Economic recovery a pipe dream until municipal ineptitude is tackled: Tito Mboweni
Finance minister Tito Mboweni told parliament that economic recovery will remain elusive as long as incompetent administration and poor financial management at municipalities remained unresolved.
Mboweni was speaking in the National Assembly on Thursday while outlining the policy priorities and spending plans (budget vote) of the National Treasury for the 2021/2022 financial year.
Mboweni used his speech to paint a grim picture of the state of financial management at municipal level, telling MPs that “political infighting and political interference” in administrative matters remained stumbling blocks.
The finance minister reported that there were 63 municipalities in financial distress, with 40 embroiled in financial and service delivery crises, while 102 more had adopted budgets they were unable to finance.

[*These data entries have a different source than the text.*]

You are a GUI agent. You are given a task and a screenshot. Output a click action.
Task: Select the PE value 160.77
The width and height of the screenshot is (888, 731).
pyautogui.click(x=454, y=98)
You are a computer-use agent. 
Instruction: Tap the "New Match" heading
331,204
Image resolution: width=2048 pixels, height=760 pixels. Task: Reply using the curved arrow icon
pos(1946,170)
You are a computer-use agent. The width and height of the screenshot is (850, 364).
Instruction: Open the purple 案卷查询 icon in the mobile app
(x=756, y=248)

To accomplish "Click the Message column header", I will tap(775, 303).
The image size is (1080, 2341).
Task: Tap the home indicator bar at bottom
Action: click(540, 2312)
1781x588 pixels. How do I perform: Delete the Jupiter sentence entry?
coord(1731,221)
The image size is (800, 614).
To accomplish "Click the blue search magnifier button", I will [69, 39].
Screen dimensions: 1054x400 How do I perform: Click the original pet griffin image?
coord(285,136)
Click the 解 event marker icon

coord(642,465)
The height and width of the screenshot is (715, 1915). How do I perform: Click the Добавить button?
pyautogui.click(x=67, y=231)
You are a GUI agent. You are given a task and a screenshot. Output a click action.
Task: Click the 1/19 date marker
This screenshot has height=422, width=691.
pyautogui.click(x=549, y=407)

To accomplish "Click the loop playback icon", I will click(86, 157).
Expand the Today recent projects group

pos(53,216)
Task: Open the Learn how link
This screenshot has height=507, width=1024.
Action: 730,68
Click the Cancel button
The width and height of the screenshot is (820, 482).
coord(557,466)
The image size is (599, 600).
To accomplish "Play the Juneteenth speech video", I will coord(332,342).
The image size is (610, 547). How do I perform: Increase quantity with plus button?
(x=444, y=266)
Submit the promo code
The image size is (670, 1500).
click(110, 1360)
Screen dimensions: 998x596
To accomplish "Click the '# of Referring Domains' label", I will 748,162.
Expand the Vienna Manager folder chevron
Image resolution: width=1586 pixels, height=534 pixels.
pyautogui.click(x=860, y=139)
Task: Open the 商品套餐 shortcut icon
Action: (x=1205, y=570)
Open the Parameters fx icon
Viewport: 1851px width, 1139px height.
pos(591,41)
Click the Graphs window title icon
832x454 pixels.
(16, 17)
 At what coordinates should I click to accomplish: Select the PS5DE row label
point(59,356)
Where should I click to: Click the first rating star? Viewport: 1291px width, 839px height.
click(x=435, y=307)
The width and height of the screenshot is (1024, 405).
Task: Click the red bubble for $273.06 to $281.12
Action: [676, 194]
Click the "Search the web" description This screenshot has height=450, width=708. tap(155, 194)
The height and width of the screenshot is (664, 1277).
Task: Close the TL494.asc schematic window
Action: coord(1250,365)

“And, for the first time in our democracy, the national executive has been ordered by a high court to constitutionally intervene in the affairs of a municipality owing to a financial and service delivery failure. As I make this submission before this house today, I am both the minister of finance also responsible for the Lekwa local municipality in Mpumalanga,” said Mboweni in reference to the council covering the town of Standerton.
The government last week dissolved the Lekwa municipality after a successful court bid by chicken producer Astral Food over the municipality's failure to deliver basic services such as clean water, which affected the chicken maker's capacity to remain operational.
“Honourable members, while the situation at the Lekwa municipality is extremely unfortunate, it shines a light on a number of issues affecting the performance of local government,” said Mboweni.
He said the much-needed economic recovery from crisis compounded by the coronavirus pandemic would remain a pipe dream as long shambolic municipal governance is not eliminated.
“We can’t speak of economic recovery and prosperity when municipalities, as agents responsible for helping government achieve these objectives, find themselves in a perpetual crisis. In the Lekwa municipal intervention, the cabinet decided on May 12 2021 to dissolve the municipal council. We hope that this form of 'consequence management' will send the right signal to other municipal councils.”
Mboweni said government had spent “billions of rand” developing the skills of senior municipal officials, but there was little to show for it.
“Administrative incompetence will not be tolerated. National and provincial government have to date spent billions of rand in local government capacity-building programmes. The poor performance of many municipalities shows that there was almost a zero return on that investment.”